Environment Variable
Set SENTRY_DSN in each OEM project's .env file (or as a secret in Dagster Cloud):
SENTRY_DSN=https://<key>@<org>.ingest.sentry.io/<project-id>
If SENTRY_DSN is not set, asset_check_sentry_sensor returns a SkipReason and no events are sent. run_failure_sentry_sensor exits silently.
Sentry Event Structure
Asset check failure
| Field | Value |
|---|---|
message | Dagster asset check failure: <check_name> on <asset_key> (<severity>) |
level | warning (WARN) or error (ERROR) |
Tags (filterable in Sentry):
| Tag | Example |
|---|---|
oem | audi |
check_name | discrepancies |
severity | WARN |
partition_date | 2026-05-01 |
Extra (visible in issue detail):
| Field | Description |
|---|---|
asset_key | Full asset key path |
run_id | Dagster run ID — paste into the Dagster UI to inspect the run |
partition_date | Partition date, if applicable |
metadata | Check-specific metadata (e.g. count, discrepancies) |
Check-specific metadata
| Check | Metadata fields |
|---|---|
discrepancies | records — up to 50 sample conflicting records |
integrity | count, missing_source_count, unexpected_row_count |
unresolved_refs | count, sample_refs |
Run failure
| Field | Value |
|---|---|
message | Dagster run failure: <asset_path> (<error_type>) (with step info — step_key rewritten as a slash-separated asset path) or Dagster run failure: <code_location>/<job_name> (<error_class>) (fallback when no step ran) |
level | error |
Tags: job_name, oem, partition_date (when present)

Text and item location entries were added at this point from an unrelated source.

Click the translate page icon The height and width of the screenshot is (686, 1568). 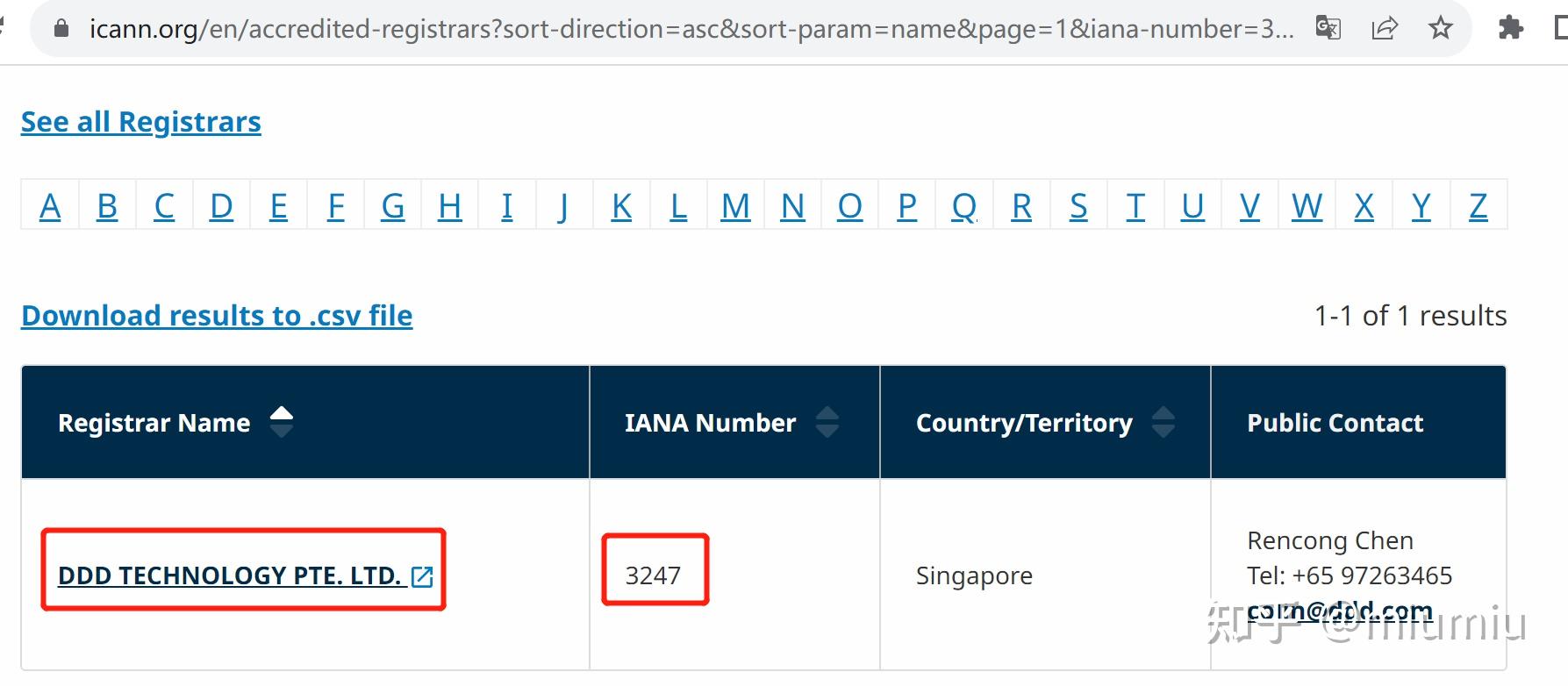(x=1328, y=28)
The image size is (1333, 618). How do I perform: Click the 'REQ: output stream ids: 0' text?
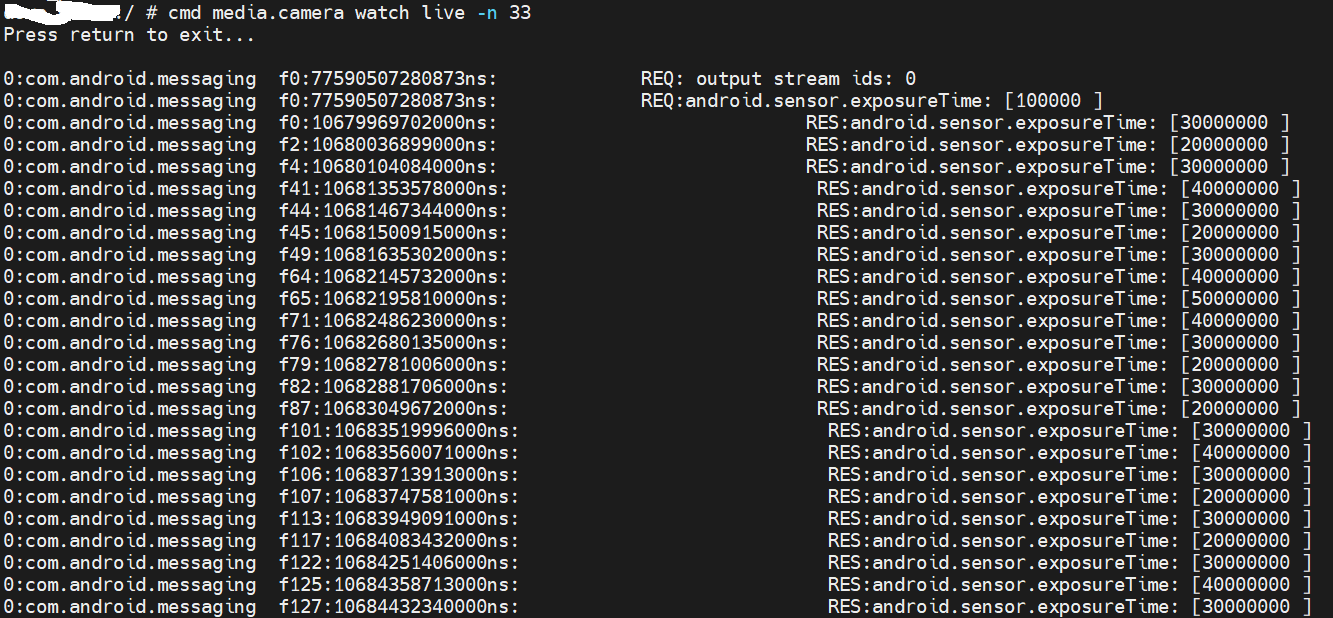click(778, 79)
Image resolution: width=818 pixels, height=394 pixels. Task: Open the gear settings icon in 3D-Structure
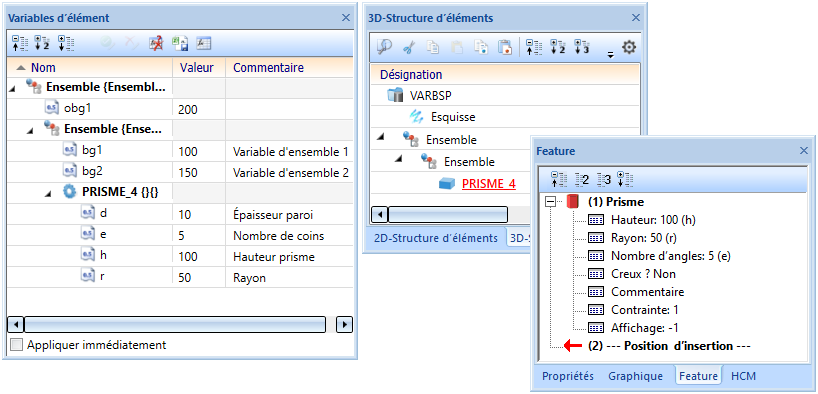(630, 47)
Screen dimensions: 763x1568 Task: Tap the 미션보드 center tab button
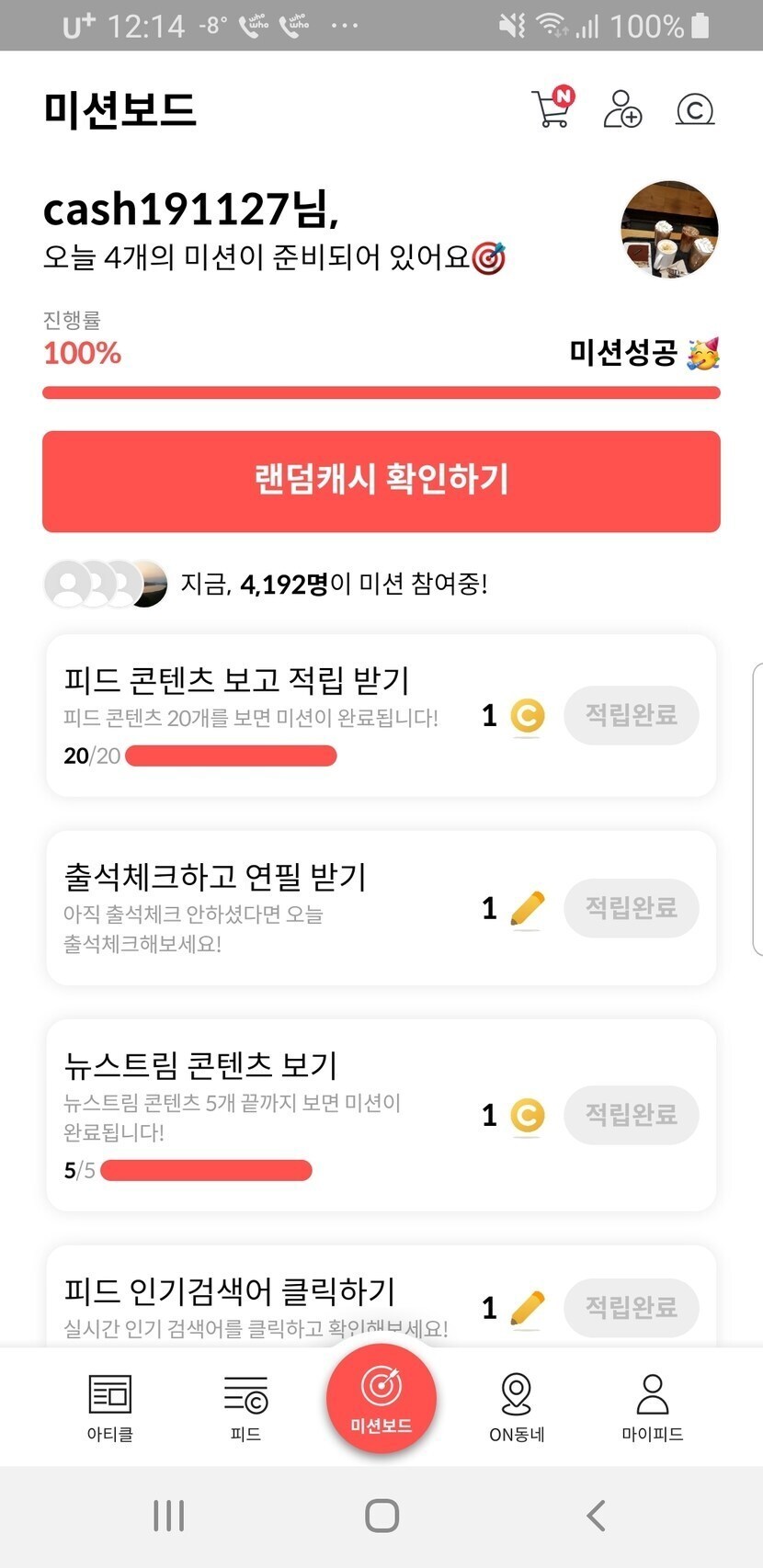(381, 1398)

Extra: run_id, job_name, error (step error message), partition_date
Sentry Grouping
Sentry groups events into issues by message. The same check failing on the same asset every day accumulates as one issue with an incrementing occurrence count. Tags (not extra) are used in custom fingerprint rules — check_name, oem, and severity are in tags for this reason.
Local Testing
To verify events reach Sentry without a real pipeline run:
# Asset check failure
$env:SENTRY_DSN = "https://..."
uv run --directory projects/ai_audi python ../../scripts/test_sentry_e2e.py
# Run failure
uv run --directory projects/ai_audi python ../../scripts/test_run_failure_e2e.py
Both scripts call the sensor helpers directly against an ephemeral Dagster instance — no dg dev required.